De Roberto Freire*
"(...)Os amantes sabem que só se ama por inteiro, ou então o que estão fazendo não é amor, mas uma associação de interesses mútuos, um negócio.
Além disso, quando se ama, não se está pensando em segurança, duração, controle, posse, pois isso corresponde à forma com que o autoritarismo capitalista familiar ou de estado se expressa no plano pessoal e afectivo. Se sou um libertário, desejo que tanto eu quanto o meu parceiro vivamos o amor em liberdade, na emoção, no espaço e no tempo.
É o amor em si mesmo que comanda a intensidade, a beleza, a forma e a duração do nosso amor, em cada um e entre os dois, jamais o contrário."
Dizia também "Sei que a dificuldade para a realização plena do amor entre as pessoas não é um problema do amor em si, mas do ambiente social, dos preconceitos, da luta de classes, dos interesses económicos e politicos".
*Dizia em 1990, no seu livro "Ame e dê Vexame", Roberto Freire, brasileiro, escritor anaquista, começou por ser psicanalista, "declara guerra total a essa ideologia destruidora através de outra, natural e ecológica: a ideologia do prazer.
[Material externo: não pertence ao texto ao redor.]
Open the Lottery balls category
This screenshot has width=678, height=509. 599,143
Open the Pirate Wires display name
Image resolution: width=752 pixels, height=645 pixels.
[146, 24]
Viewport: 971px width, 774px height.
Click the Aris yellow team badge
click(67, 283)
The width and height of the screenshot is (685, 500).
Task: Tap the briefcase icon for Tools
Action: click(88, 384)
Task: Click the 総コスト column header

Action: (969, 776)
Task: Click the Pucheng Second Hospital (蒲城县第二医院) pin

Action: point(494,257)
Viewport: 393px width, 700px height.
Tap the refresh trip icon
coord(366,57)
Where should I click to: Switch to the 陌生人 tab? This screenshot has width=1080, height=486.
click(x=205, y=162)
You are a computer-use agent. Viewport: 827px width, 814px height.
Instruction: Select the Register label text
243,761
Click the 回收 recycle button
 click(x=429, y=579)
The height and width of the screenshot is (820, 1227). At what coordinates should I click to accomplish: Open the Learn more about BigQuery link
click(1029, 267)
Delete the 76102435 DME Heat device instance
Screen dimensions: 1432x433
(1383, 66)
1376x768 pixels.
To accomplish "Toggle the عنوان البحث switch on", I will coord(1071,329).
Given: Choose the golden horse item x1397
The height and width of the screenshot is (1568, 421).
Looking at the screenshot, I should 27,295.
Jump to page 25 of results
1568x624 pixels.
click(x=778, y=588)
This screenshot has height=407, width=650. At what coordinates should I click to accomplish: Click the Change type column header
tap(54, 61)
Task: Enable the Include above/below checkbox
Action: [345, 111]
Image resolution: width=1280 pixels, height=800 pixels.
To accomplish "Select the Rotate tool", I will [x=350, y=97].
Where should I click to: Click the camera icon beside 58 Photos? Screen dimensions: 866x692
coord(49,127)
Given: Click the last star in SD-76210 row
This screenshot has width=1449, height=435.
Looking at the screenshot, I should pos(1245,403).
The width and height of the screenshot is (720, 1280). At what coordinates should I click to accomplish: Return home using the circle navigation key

Através dessa luta e em função dela, criou Soma, uma forma de terapia-pedagogia holisticamente libertária, com a qual combate, há quase 20 anos, todas as formas de autoritarismo e sacrifício. E denuncia como essas ideologias de "não-vida" são sustentadas sobretudo pelas religiões judaico-cristãs, pelo Marxismo e pela Psicanálise."
Maria Monteiro
Este post é dedicado a uma amiga pessoal, tendo-lhe dado conhecimento.